Question

Determine the heat flux at the wall of a microchannel of width $1 \mu \mathrm{m}\( if the wall temperature is \)50^{\circ} \mathrm{C}$ and the average gas temperature near the wall is \(100^{\circ} \mathrm{C}\) for the cases of (a) $\sigma_{T}=1.0, \gamma=1.667, k=0.15 \mathrm{~W} / \mathrm{m} \cdot \mathrm{K}, \lambda / \mathrm{Pr}=0.5$ (b) $\sigma_{T}=0.8, \gamma=2, \mathrm{k}=0.1 \mathrm{~W} / \mathrm{m} \cdot \mathrm{K}, \lambda / \mathrm{Pr}=5$

Short answer

Answer: To find the heat flux values for cases (a) and (b), follow the steps provided in the solution and use the respective case-specific values to calculate the heat flux for each case.

Step-by-step solution

Determine the gas temperature difference

To determine the heat flux, we first need to know the gas temperature difference between the wall temperature and the average gas temperature near the wall. The given wall temperature is \(50^{\circ} \mathrm{C}\), and the average gas temperature near the wall is \(100^{\circ} \mathrm{C}\), so the temperature difference is: $$\Delta T = T_w - T_g = 50^{\circ} \mathrm{C} - 100^{\circ} \mathrm{C} = -50^{\circ} \mathrm{C}$$

Calculate the Knudsen number

The Knudsen number (Kn) is calculated as the ratio of the mean free path (\(\lambda\)) to the characteristic length (L), which is the width of the microchannel in this case: $$\text{Kn} = \frac{\lambda}{L}$$ Using the provided values for cases (a) and (b), we can calculate the mean free path and then the Knudsen number. For Case (a): $$\lambda = 0.5 * Pr$$ For Case (b): $$\lambda = 5 * Pr$$

Calculate the modified Reynolds number

The modified Reynolds number (Re_m) is given by: $$\text{Re_m} = \frac{\sigma_T \gamma \text{Kn}}{1 - \sigma_T}$$ Using the values for cases (a) and (b), we can calculate the modified Reynolds number for each case. For Case (a): $$\text{Re_m} = \frac{1.0 * 1.667 * #\frac{\lambda}{L}#}{1 - 1.0}$$ For Case (b): $$\text{Re_m} = \frac{0.8 * 2 * #\frac{\lambda}{L}#}{1 - 0.8}$$

Calculate the Nusselt number

The Nusselt number is calculated as: $$\text{Nu} = \text{Re_m}^{-1} \text{Pr} \left(1 + \frac{\text{Re_m}}{\gamma}\right)$$ Using the values for cases (a) and (b), we can now calculate the Nusselt number for each case.
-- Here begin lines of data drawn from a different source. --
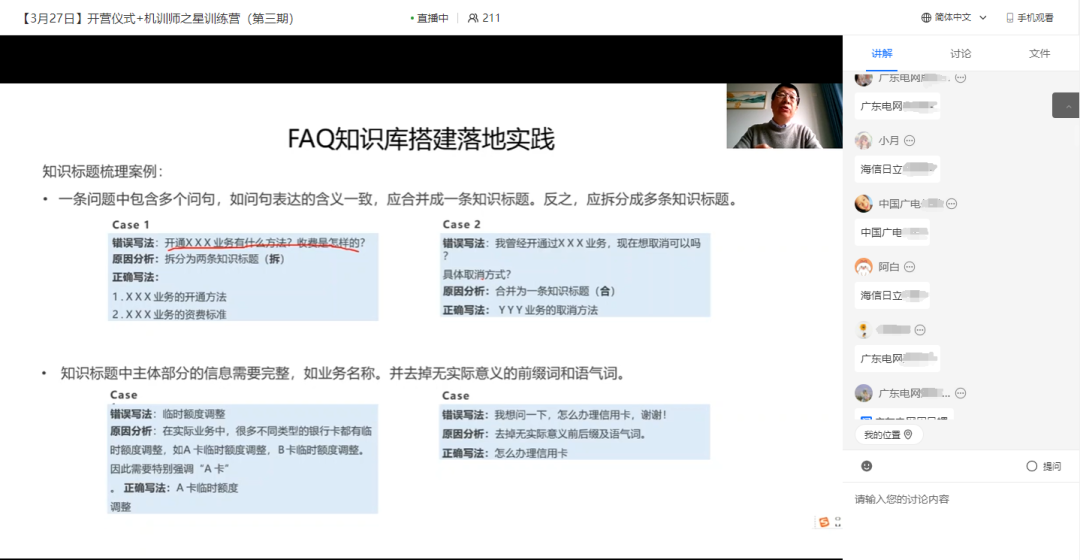Open the more-options icon next to 阿白
The image size is (1080, 560).
tap(909, 267)
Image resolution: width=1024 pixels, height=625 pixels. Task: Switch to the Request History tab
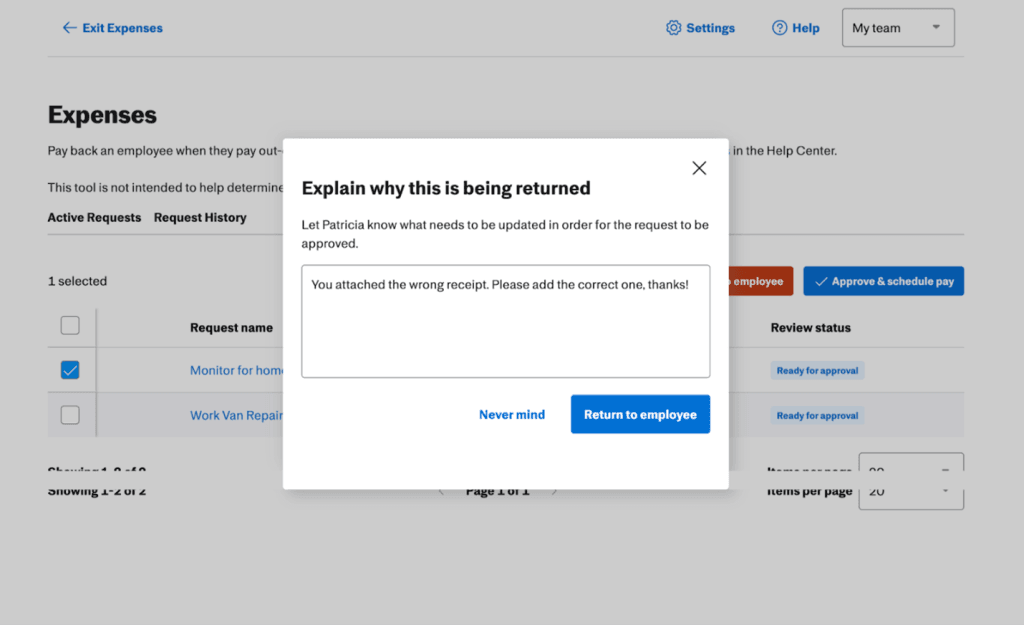tap(200, 217)
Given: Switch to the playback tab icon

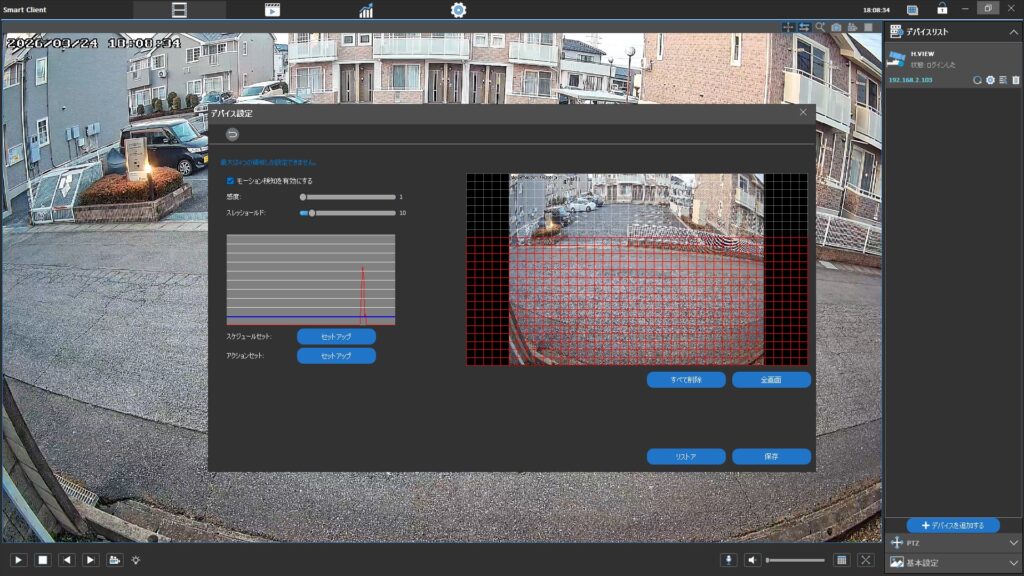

Determine the heat flux for each case

Finally, we can determine the heat flux for each case using the Nusselt number and the given values for thermal conductivity (k): Heat Flux = \(q = -k\frac{\Delta T \text{Nu}}{L}\) For Case (a): $$q = -0.15 \frac{(-50) * \text{Nu_a}}{1 \mu\mathrm{m}}$$ For Case (b): $$q = -0.1 \frac{(-50) * \text{Nu_b}}{1 \mu\mathrm{m}}$$ Now that we have the equations for heat flux in both cases, we can solve them to get the final heat flux values for each case.